Over the river and through the woods to Grandmother's house isn't a good idea this year. But there's still reason to count your blessings

CLEVELAND — You’ve probably heard that old Thanksgiving and holiday song, “Over the river and through the woods to Grandmother’s house we go!” It began as a poem in 1844. The author imagined us traveling by horse-drawn sleigh or wagon to family feasts.

Even with automobiles and modern transportation, the theme of traveling to the grandparents or the others for Thanksgiving Day continued.

But this year’s gathering will be different.

A pandemic has pushed its painful path across Grandma’s pumpkin pie. There may be pie and turkey and fixins ‘round the dinner table, but recommendations are to keep the party small.

Thanksgiving is in the air.

So too is a virus.

But hold on! Thanksgiving is more than stuffing ourselves with, well, stuffing. It is the national holiday set aside to give thanks for not only what the table gives, but what life itself gives.

For what am I thankful?

For family.

Credit: Leon Bibb

People in a long-ago photograph, in a long-ago image around the table. Yes, I am thankful for the memories of those who smiled into the camera. Memories of Mom. Aunts and uncles. And there’s Dad. In an old photograph, Dad is cradling me, comforting me in the family fold. That Thanksgiving when the shutter snapped, I was the youngest in the room.

All but me are gone. But each one still lives. Right here in my heart and in my mind, they are with me because the way they raised me and the lessons they taught me reside in me, just as surely as the blood flows through my veins. Yes, at Thanksgiving time, I give thanks for family and friends.

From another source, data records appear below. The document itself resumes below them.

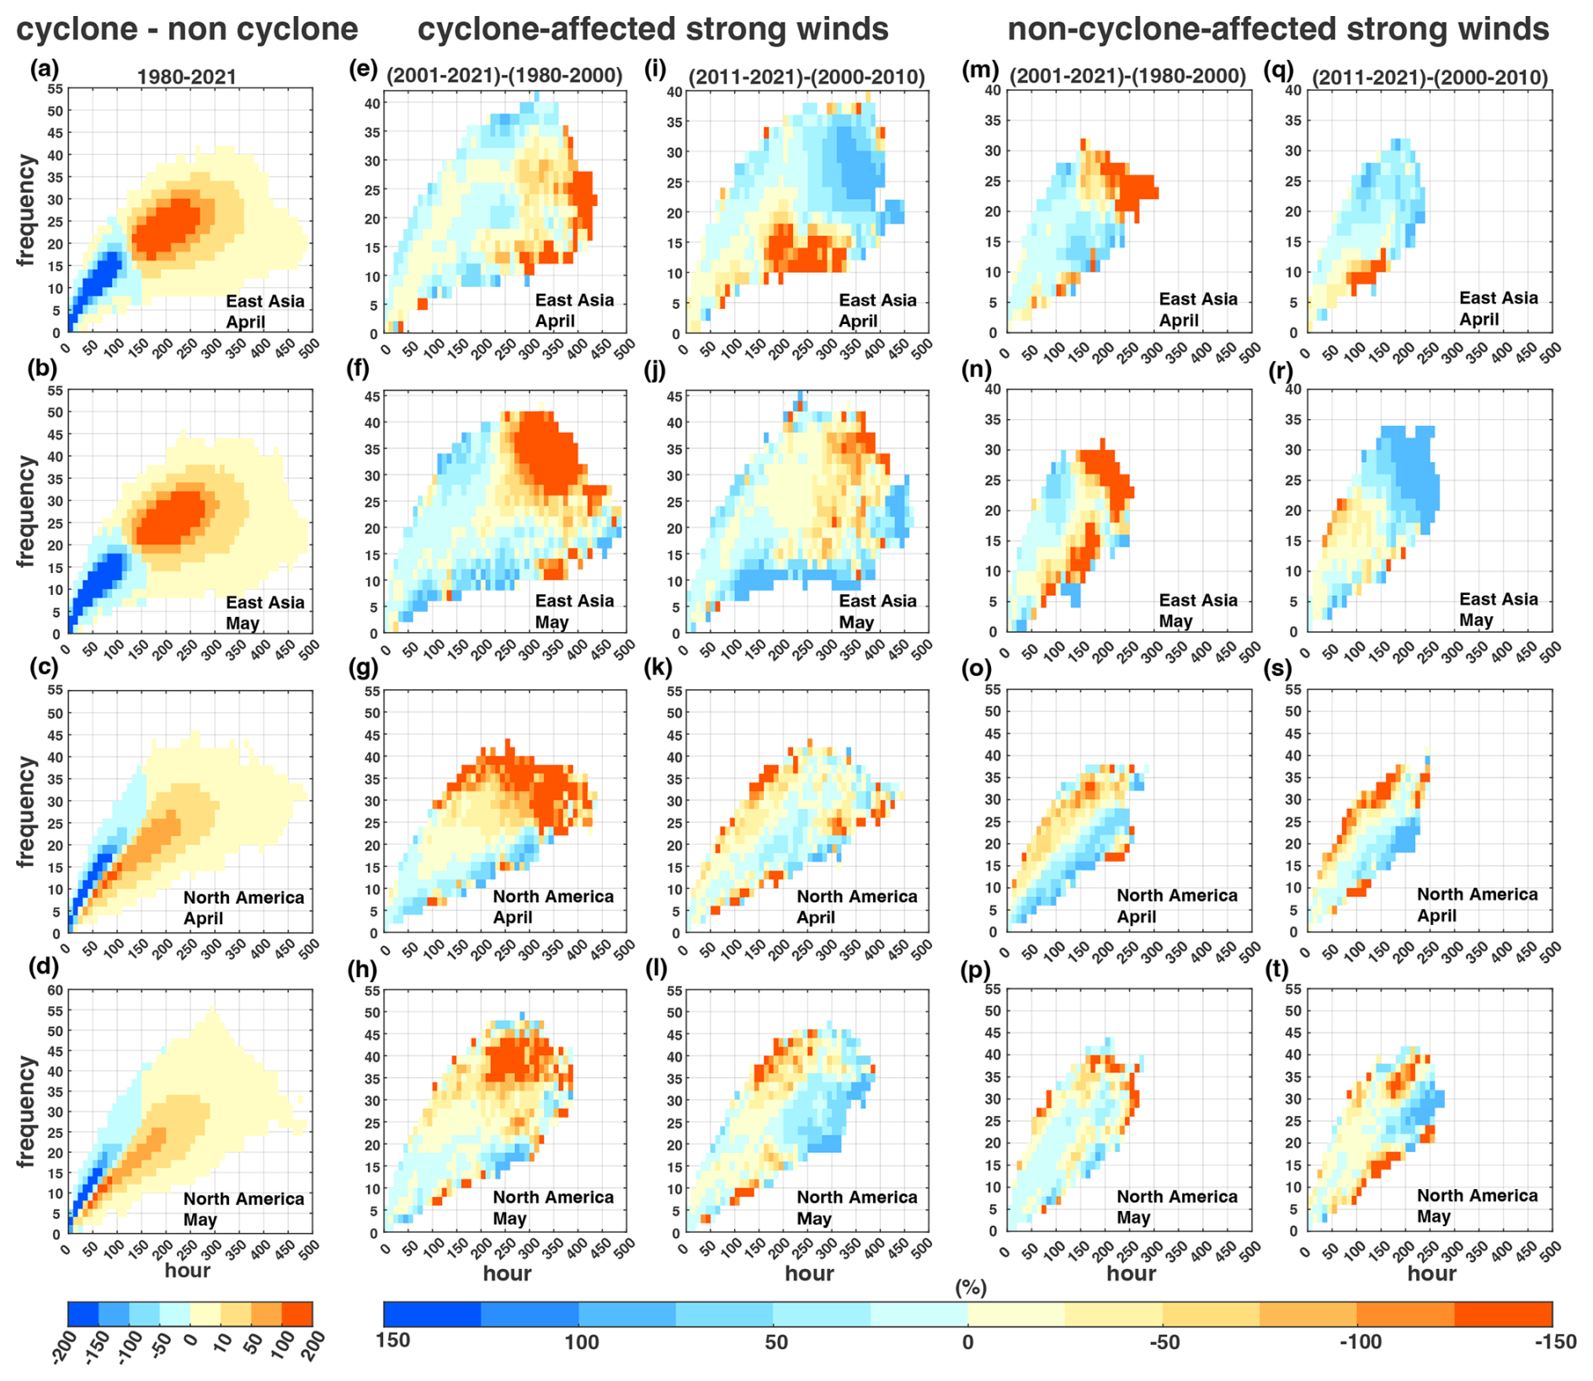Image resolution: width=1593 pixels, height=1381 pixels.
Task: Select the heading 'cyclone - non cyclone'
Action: pos(187,29)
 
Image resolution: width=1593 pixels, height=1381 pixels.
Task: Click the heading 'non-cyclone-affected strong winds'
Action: pos(1278,29)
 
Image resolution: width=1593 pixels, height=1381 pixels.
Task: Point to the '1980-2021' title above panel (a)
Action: pos(187,77)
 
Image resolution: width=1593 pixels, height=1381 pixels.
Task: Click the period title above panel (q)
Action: pos(1429,77)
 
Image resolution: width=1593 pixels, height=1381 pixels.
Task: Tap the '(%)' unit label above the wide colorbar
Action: pos(971,1288)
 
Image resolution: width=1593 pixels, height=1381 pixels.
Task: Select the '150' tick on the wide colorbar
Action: pos(394,1341)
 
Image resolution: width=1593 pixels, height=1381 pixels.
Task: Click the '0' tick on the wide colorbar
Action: pos(968,1341)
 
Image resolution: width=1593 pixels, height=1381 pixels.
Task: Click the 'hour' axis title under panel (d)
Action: pos(187,1270)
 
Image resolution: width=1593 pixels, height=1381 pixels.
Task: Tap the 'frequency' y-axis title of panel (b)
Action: pos(27,512)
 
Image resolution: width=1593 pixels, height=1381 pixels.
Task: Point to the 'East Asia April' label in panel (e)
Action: pos(574,311)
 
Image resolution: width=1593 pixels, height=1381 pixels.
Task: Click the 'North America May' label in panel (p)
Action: pos(1176,1207)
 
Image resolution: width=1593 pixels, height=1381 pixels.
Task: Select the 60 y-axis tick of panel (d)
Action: pos(55,991)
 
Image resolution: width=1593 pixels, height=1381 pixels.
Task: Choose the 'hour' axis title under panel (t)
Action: pos(1431,1273)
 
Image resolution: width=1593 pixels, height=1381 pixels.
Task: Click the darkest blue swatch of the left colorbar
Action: pos(83,1314)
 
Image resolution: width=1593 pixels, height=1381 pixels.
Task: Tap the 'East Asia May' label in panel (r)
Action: pos(1497,610)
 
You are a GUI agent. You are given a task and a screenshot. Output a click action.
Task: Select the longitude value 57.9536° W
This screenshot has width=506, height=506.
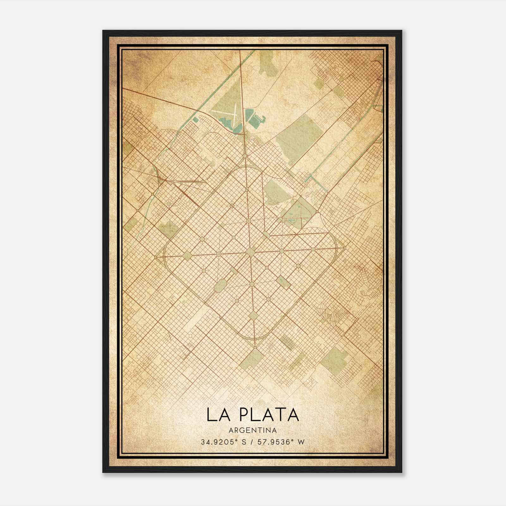click(281, 442)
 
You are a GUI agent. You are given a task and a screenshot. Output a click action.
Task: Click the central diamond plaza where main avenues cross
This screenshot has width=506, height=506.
click(250, 252)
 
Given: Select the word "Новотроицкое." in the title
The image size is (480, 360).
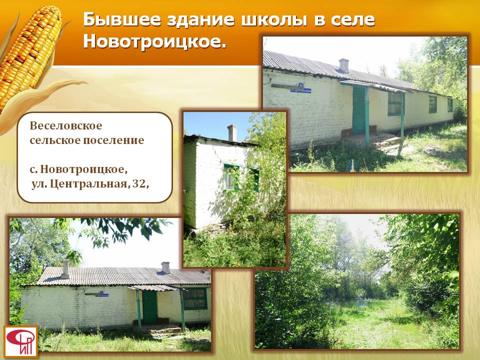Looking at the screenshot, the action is point(154,42).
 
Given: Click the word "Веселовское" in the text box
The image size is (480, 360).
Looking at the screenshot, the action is point(66,126).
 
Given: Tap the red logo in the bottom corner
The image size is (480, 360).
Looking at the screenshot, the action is point(21,342).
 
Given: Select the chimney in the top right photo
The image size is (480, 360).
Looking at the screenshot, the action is point(344,66).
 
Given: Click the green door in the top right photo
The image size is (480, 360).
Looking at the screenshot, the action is point(359,110).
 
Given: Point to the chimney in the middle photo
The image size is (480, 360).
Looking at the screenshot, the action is point(232,133).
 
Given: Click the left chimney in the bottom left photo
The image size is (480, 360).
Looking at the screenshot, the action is point(65,269).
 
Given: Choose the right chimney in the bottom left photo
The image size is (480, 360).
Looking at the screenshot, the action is point(166,267).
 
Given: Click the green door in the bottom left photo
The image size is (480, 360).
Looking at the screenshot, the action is point(150,307).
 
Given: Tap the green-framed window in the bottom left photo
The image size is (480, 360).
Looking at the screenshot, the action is point(195,298).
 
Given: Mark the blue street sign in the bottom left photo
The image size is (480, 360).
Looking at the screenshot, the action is point(102,294).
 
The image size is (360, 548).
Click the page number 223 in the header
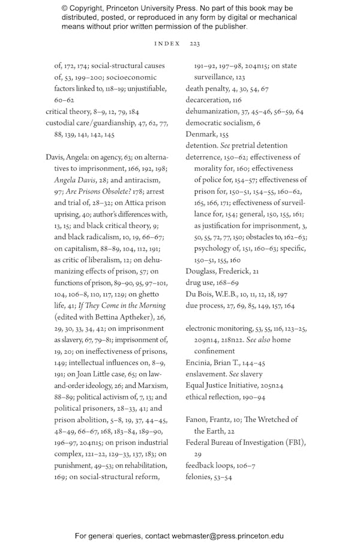pos(194,44)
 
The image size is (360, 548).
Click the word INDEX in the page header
pos(167,44)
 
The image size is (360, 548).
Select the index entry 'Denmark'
pos(200,134)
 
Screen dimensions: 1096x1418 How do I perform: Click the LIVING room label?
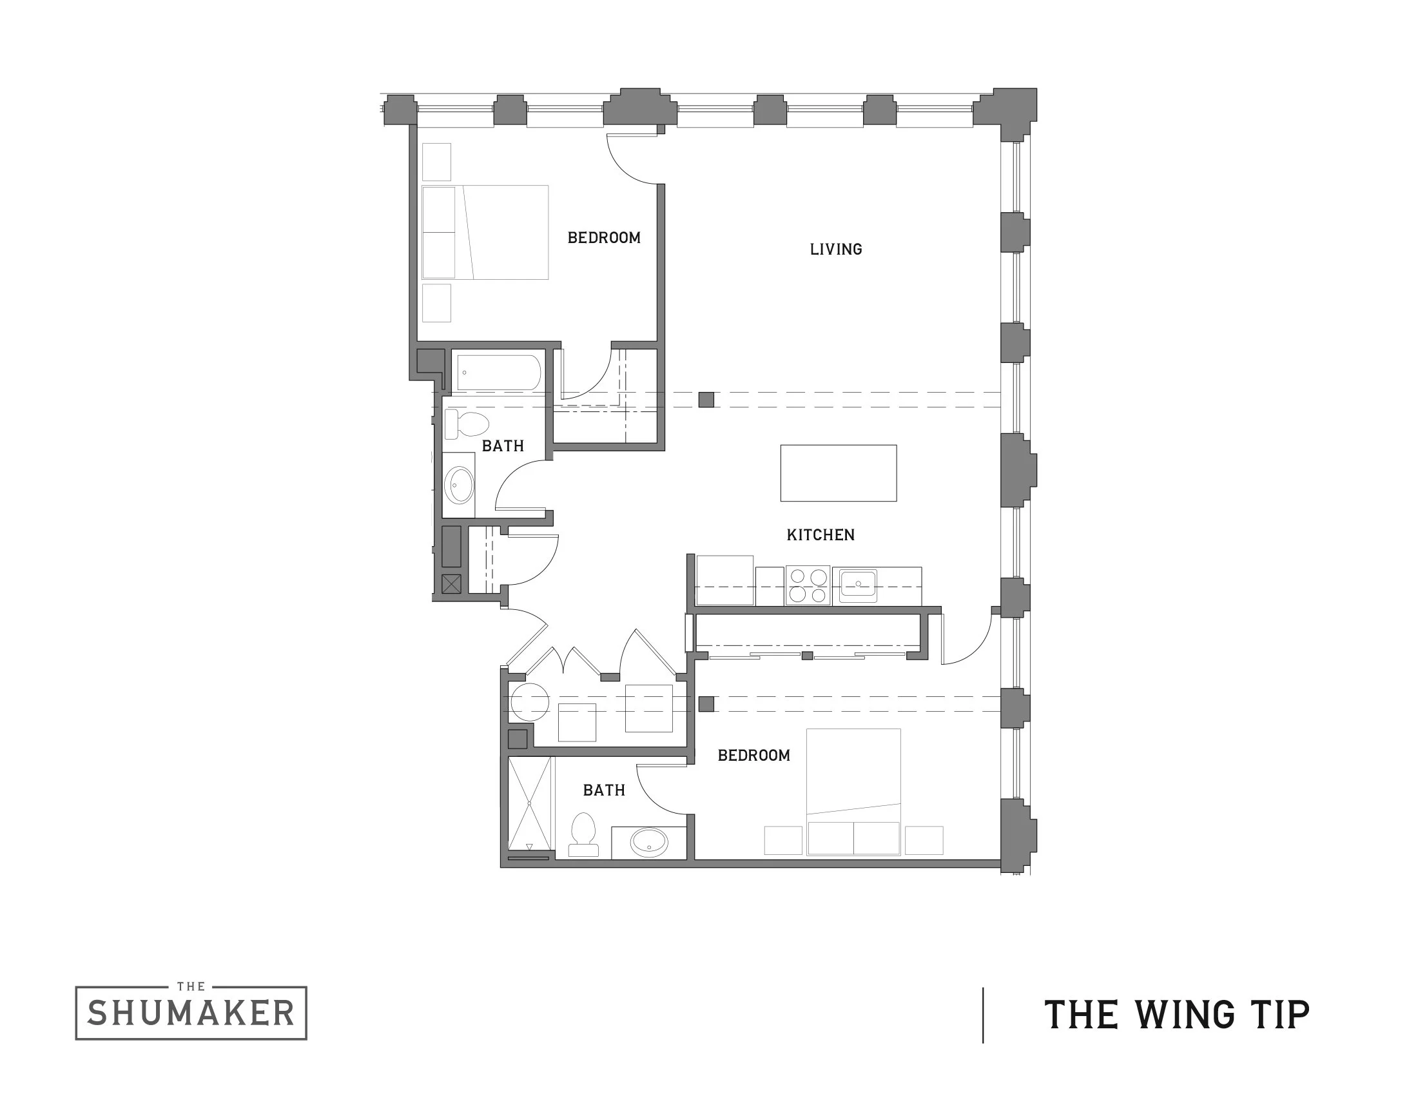[x=835, y=250]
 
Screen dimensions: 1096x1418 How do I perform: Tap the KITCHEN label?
[x=820, y=535]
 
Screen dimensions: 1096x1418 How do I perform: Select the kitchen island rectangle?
[x=838, y=473]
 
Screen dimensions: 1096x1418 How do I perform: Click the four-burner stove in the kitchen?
[x=807, y=585]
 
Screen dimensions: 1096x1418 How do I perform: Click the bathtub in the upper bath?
[x=499, y=372]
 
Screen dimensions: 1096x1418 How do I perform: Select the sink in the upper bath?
[x=460, y=485]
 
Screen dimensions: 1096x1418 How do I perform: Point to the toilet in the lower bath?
[x=583, y=834]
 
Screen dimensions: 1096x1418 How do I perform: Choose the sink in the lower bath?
[x=648, y=843]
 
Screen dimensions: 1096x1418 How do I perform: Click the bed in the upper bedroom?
[x=485, y=233]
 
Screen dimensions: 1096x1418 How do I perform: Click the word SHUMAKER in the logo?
[x=191, y=1013]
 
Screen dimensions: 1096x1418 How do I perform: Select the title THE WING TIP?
[x=1176, y=1015]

Thanksgiving Day is normally a time of togetherness, but this year is far different. The pandemic plagues us in so many ways, upending our lives and taking away lives of so many.

Oh, I wish for an “over the river and through the wood” time for gatherings of family and friends, including those who passed on, for what they gave to me while they were here.

Consider that Norman Rockwell painting of the Thanksgiving Day table. It was not my family, but could have been mine. Or yours. The scene is about the idea of togetherness. Even apart today, we can be together, in our hearts. Nothing can stop the feeling.

Some things are eternal: love, family, relationships, friends.

Those are blessings of life which make me thankful.

I hope you have such blessings too.

Happy Thanksgiving, everyone.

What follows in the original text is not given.